◆ **Instructions to follow**
Begin at the line below that contains "This screenshot has width=868, height=356.". Repeat it and all remaining lines of the records exactly.

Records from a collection

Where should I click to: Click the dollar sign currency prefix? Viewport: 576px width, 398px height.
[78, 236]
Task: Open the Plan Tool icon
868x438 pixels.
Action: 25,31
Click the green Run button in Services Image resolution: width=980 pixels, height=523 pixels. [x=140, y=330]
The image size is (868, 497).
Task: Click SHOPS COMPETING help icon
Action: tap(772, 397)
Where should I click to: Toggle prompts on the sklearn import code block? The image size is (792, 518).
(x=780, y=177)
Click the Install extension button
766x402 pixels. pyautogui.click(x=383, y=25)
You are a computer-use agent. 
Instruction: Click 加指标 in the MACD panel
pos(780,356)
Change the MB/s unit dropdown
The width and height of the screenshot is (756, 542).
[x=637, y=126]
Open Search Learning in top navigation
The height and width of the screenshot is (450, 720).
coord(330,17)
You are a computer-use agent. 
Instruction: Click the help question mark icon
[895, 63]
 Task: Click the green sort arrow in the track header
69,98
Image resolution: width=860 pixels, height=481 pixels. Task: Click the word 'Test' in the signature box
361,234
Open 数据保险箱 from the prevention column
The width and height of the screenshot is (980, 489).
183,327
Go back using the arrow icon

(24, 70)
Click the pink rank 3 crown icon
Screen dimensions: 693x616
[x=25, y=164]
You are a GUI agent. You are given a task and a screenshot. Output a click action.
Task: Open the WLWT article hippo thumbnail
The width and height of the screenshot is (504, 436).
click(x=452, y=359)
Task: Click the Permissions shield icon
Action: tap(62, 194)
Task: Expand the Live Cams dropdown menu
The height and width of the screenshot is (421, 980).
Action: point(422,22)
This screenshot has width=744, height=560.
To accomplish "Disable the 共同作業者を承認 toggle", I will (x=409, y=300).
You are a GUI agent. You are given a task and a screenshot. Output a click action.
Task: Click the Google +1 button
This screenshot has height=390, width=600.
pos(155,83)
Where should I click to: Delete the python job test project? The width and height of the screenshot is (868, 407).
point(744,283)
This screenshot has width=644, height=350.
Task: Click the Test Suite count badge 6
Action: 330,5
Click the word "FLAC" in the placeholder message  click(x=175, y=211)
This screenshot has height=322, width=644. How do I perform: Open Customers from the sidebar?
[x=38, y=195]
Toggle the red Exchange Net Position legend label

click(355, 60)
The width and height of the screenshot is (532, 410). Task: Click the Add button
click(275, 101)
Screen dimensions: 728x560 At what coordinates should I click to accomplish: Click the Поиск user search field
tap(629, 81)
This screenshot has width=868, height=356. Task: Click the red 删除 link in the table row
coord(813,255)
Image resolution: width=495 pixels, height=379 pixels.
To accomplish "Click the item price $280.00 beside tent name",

◆ **Problem solution**
This screenshot has width=868, height=356. Task: Click the red 删除 link in the table row
coord(813,255)
Image resolution: width=495 pixels, height=379 pixels.
To accomplish "Click the item price $280.00 beside tent name",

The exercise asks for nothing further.